[WHAT IS REQUIRED] Among the lines below, copy exactly those from the one with "Image resolution: width=728" through the one with "Given: Click the -51 170.58 profit value", counting both ends.

[RECORDED INFORMATION]
▼

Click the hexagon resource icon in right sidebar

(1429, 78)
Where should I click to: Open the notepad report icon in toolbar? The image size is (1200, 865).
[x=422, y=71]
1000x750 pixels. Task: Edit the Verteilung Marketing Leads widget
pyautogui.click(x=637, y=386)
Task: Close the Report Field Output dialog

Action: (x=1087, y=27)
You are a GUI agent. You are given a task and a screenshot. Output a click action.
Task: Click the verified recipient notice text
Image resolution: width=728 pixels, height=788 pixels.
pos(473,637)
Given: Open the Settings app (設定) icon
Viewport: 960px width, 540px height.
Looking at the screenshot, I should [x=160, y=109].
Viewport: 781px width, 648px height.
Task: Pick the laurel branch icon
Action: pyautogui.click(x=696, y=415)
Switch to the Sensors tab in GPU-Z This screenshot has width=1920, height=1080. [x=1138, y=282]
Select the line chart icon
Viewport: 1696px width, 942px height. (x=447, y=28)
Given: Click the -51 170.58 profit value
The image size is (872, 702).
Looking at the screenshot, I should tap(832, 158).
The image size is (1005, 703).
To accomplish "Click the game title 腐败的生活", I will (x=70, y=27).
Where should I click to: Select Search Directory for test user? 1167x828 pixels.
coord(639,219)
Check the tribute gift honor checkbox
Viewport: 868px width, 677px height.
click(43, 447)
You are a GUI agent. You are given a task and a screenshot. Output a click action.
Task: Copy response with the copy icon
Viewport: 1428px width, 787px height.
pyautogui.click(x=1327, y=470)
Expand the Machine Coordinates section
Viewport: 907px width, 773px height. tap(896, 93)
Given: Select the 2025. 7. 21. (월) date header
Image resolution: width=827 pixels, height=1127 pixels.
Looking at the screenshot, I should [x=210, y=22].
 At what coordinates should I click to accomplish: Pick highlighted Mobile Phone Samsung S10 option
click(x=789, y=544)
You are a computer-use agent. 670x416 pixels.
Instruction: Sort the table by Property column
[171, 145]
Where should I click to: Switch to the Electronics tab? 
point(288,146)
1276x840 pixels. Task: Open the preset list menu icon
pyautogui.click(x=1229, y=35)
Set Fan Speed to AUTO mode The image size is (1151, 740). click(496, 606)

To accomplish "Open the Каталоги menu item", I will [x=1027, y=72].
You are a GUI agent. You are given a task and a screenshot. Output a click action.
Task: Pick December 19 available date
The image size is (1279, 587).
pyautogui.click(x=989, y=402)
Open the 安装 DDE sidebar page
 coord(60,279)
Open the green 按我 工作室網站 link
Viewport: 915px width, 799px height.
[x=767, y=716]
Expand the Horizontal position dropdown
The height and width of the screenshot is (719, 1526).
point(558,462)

▲

[EXPECTED OUTPUT]
Image resolution: width=728 pixels, height=788 pixels.
pos(473,637)
Given: Open the Settings app (設定) icon
Viewport: 960px width, 540px height.
Looking at the screenshot, I should [x=160, y=109].
Viewport: 781px width, 648px height.
Task: Pick the laurel branch icon
Action: pyautogui.click(x=696, y=415)
Switch to the Sensors tab in GPU-Z This screenshot has width=1920, height=1080. [x=1138, y=282]
Select the line chart icon
Viewport: 1696px width, 942px height. (x=447, y=28)
Given: Click the -51 170.58 profit value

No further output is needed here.